A very happy hive-mind, Carol is told, and one that insists it has her best interests at heart. She’s assured that all the combined intellects of Earth’s scientists will be working hard, from that night on, to figure out what went “wrong” and how they can get her and others like her to join them.
Whether she wants to or not.
Carol’s fight against this “benign” agenda is complicated by the fact that, if she loses her temper and yells at an individual body in the hivemind, the whole hive once again freezes worldwide for several minutes. This results in more car and plane crashes, injuries, etc, and millions more deaths, all of which are blamed — by many of the other unassimilated humans and quite a few viewers — on Carol.
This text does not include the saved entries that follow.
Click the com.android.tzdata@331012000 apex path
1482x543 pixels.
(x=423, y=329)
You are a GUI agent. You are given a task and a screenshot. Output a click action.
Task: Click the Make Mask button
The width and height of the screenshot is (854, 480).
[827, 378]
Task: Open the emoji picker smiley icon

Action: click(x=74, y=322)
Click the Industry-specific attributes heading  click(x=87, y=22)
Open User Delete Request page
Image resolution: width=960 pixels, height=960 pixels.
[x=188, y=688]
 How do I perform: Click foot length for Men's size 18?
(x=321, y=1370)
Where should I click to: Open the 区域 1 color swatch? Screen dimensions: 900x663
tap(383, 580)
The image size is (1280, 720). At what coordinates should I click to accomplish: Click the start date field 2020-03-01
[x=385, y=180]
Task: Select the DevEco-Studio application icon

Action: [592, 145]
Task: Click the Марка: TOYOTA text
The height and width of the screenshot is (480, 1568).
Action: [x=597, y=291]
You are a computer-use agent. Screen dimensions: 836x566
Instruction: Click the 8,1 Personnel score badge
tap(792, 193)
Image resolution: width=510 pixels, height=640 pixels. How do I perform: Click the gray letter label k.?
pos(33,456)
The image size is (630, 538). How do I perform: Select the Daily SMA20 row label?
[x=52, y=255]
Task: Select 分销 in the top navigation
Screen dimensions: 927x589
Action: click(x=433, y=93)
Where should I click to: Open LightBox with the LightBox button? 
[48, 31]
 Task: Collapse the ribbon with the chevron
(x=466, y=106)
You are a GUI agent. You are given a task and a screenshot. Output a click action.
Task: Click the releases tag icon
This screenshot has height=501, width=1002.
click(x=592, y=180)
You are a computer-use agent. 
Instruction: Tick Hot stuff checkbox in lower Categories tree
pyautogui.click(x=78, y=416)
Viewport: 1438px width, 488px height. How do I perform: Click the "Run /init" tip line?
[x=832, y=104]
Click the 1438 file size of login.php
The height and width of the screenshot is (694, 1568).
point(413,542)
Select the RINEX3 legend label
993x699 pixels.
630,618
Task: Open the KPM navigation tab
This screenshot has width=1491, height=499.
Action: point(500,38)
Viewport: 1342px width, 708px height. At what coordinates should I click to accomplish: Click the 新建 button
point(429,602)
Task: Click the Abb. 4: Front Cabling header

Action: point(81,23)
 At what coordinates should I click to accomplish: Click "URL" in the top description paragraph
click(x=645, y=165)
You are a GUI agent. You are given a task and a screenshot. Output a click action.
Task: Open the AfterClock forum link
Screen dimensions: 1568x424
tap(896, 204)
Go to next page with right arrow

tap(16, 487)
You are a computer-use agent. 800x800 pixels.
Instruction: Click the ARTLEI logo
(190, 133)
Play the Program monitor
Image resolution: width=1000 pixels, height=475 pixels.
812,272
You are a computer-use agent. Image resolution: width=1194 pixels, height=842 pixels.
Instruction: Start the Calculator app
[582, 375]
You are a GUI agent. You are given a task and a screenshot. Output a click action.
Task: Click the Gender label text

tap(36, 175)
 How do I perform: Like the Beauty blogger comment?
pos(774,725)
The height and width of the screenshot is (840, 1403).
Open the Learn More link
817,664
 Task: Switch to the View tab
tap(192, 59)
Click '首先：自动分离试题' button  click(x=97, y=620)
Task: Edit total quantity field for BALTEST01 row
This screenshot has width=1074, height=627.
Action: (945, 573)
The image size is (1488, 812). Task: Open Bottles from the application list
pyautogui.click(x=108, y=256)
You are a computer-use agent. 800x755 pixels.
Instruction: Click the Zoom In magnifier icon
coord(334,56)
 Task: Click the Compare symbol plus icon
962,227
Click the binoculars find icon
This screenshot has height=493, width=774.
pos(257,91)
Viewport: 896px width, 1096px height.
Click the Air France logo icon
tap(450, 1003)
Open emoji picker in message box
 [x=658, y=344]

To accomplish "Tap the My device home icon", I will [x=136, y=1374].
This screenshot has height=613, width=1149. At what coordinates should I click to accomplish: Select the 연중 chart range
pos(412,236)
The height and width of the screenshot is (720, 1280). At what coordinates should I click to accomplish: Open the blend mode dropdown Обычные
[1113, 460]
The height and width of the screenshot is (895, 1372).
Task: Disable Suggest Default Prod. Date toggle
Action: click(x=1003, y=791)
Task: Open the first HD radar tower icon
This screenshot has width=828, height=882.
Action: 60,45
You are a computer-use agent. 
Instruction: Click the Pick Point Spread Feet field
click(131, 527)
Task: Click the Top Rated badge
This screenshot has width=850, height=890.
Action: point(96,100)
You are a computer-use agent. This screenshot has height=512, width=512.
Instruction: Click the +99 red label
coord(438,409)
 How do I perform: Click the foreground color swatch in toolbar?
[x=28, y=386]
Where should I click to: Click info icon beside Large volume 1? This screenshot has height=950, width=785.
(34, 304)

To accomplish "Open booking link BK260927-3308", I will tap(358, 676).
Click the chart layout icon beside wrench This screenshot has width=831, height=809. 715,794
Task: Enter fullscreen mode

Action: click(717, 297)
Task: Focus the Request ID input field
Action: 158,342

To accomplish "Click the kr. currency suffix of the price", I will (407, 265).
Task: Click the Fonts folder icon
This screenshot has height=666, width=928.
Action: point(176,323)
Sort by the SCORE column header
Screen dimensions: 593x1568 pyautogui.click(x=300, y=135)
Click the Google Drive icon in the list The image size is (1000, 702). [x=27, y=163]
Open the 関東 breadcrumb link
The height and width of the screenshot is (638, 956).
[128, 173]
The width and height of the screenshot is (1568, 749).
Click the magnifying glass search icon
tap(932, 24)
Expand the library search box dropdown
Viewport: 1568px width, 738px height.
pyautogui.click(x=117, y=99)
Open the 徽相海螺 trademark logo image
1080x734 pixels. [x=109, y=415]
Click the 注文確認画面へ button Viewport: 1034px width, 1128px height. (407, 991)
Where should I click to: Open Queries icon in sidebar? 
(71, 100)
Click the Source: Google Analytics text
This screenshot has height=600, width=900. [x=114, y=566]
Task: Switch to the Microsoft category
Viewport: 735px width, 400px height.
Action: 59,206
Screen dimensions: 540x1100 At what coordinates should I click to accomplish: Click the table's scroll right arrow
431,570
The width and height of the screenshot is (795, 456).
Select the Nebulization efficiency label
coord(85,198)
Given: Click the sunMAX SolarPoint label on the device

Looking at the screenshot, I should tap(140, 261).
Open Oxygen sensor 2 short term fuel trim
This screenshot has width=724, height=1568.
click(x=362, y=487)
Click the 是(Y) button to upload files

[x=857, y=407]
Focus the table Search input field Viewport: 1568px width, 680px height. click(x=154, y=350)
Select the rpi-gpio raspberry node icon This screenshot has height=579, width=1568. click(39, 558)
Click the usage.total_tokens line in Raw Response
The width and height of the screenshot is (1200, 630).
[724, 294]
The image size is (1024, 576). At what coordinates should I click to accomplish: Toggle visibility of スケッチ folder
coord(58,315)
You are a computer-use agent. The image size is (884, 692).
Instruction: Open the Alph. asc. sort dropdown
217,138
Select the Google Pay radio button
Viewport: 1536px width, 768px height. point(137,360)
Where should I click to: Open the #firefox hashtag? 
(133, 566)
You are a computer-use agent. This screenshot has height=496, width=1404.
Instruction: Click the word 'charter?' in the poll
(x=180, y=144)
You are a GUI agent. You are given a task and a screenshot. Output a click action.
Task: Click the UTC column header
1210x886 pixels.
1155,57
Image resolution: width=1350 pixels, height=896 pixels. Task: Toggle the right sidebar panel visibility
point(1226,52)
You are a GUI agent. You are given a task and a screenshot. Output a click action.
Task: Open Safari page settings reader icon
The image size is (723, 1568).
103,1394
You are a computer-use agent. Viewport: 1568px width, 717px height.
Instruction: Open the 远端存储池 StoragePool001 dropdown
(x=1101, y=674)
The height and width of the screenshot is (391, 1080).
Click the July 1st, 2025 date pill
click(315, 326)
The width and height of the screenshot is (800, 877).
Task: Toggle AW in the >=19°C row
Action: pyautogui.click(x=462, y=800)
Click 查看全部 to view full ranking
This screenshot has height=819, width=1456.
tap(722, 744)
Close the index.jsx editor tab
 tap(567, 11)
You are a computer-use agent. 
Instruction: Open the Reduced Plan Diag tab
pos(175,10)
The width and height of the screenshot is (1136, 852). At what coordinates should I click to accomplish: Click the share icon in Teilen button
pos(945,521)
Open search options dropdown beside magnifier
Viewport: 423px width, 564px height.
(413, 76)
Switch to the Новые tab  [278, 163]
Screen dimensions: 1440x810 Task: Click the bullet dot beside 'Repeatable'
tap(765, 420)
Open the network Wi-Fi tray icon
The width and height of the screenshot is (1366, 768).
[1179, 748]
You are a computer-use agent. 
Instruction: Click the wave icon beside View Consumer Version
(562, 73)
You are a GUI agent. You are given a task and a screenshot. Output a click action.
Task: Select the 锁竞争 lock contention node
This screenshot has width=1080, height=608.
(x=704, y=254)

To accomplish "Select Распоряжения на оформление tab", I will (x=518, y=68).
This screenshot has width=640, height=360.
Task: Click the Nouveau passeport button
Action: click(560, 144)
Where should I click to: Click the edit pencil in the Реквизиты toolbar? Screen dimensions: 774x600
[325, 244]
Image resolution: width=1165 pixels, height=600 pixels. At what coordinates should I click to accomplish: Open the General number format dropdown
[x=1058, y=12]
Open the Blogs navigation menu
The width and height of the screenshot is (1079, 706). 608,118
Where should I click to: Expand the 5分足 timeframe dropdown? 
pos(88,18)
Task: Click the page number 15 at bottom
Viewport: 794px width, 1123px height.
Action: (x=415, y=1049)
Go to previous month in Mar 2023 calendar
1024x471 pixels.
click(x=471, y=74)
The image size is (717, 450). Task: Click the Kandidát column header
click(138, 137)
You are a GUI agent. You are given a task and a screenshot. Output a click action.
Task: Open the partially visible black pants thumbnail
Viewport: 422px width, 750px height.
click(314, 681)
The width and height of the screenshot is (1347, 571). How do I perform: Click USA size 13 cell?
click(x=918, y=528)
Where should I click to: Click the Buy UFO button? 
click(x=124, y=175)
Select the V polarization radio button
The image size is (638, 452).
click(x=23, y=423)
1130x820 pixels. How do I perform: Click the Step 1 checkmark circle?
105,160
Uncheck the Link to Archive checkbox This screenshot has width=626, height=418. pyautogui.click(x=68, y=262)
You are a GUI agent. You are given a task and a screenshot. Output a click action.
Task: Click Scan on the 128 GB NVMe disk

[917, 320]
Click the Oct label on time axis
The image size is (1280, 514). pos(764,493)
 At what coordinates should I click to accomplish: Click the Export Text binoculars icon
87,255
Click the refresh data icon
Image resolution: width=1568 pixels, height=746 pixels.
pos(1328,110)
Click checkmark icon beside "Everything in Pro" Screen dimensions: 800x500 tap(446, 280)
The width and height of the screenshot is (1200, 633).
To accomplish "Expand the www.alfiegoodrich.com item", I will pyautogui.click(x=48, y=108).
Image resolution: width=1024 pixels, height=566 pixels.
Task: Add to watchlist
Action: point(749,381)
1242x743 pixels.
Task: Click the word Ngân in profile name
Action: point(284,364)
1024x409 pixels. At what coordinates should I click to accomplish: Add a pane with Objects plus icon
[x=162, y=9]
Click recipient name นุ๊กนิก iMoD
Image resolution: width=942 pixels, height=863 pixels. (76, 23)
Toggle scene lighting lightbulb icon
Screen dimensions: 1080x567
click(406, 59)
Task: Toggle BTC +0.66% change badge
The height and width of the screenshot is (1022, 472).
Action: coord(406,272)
A form of emotional blackmail familiar to most women is thus writ large.
Which makes Plur1bus a fascinating examination of how even the most clear-eyed, justifiable female anger is treated as a pathology. It’s practicaly a Rorscharch test revealing how many male viewers — and some female viewers — react to persistently uppity women.
So far I have seen Carol described as “damaged,” “fighting inner demons.” ” and “her own worst enemy.” She is, some viewers have commented, “self-absorbed.” “narcissistic.” And, of course, she is a “Karen.” (I suspect writer Vince Gilligan chose her name for its similarity to that term.)
There is little indication she is any of these things. True, it’s established early on Carol has a drinking problem that resulted in a breathalyzer being installed in her car, but if she’s an alcoholic, she’s a functional one. At a book reading in the first episode she handles herself beautifully, interacts with her fans with grace, courtesy, even kindness. Only after she’s left the event do we learn Carol is bitterly unhappy with the direction her career has gone and considers her successful fantasy series “mindless crap.” Once everything falls apart, and she finds herself the only person in the United States who’s not been assimilated, she goes on a brief binge of drinking and watching DVDs of Golden Girls, but hey, who wouldn’t? (She’s had to bury her wife in the back yard, for God’s sake.)
By the end of the fifth episode, Carol has displayed every aspect of a heroine. She is smart, resourceful, compassionate, and profoundly principled. Her fury at the hivemind is not merely because of its impact on her own life, but because it has robbed the humans around her of agency. In one especially telling episode, she prevents a woman in the hivemind from being used by an unassimilated man who sees the passivity of the hivemind bodies as an opportunity for sexual gymnastics.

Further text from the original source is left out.